Esiste un amore di cui, in un certo senso, l’uomo è «vittima»: lo può la passione, è travolto. Ed esiste un amore «governato», a cui il soggetto che ama da’ forma. Questo è più autentico; e non è «freddo», ma anche irrazionale o incontrollabile. Claret confessa più volte che l’amore a Dio, suo padre, lo brucia intensamente, ma è un fuoco che dà vita: lo spinge a lavorare senza tregua perché il Padre sia amato, conosciuto e servito. È amore che brucia il cuore e spinge ad organizzare la vita.

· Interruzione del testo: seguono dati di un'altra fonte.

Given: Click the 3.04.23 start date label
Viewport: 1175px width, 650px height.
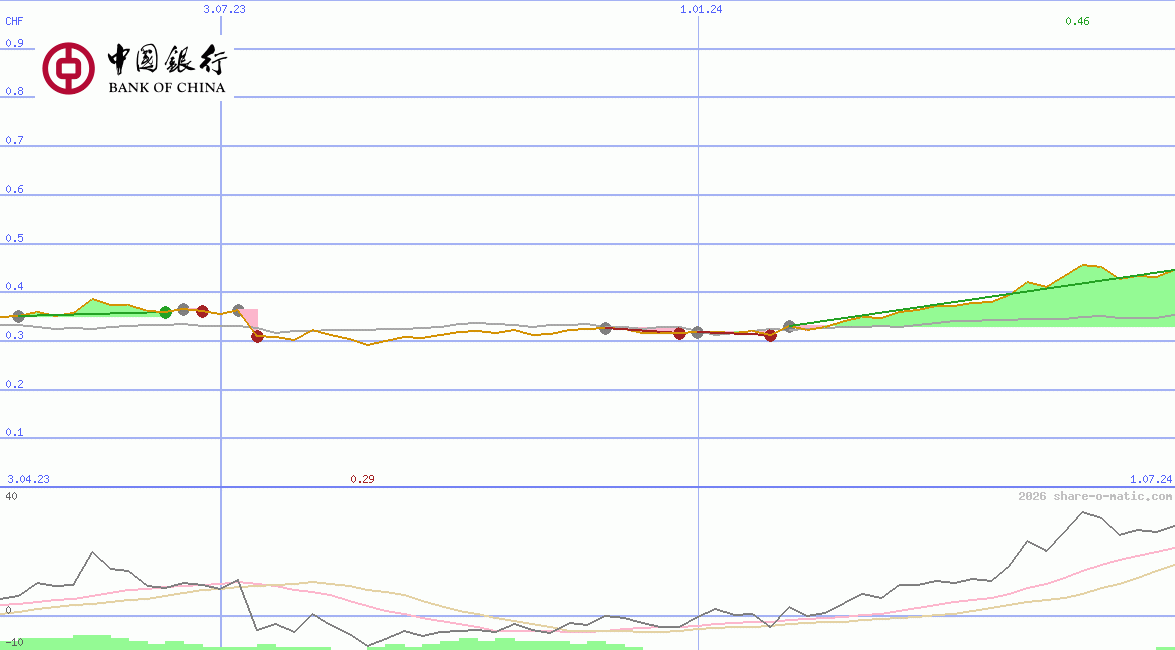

All’immaginario missionario Teofilo, Claret parla della propria esperienza. La vita di Claret è stata di un lavoro senza tregua per far sì che le persone conoscessero il Padre e vivessero secondo il suo progetto e volontà. Ma questo compito faticoso è stato visto da alcuni come un attacco ai loro interessi, opposti a quelli del Regno di Dio. Da qui la persecuzione, e la conseguente sofferenza: «fare e soffrire». Quando Claret dava missioni in Catalogna, venne considerato politicamente pericoloso, e a volte ha dovuto rinchiudersi o fuggire. A Cuba la situazione fu più pericolosa: cercarono di togliergli la vita. Ma egli reagì dicendo che l’avrebbe data con gioia, perché la causa lo meritava.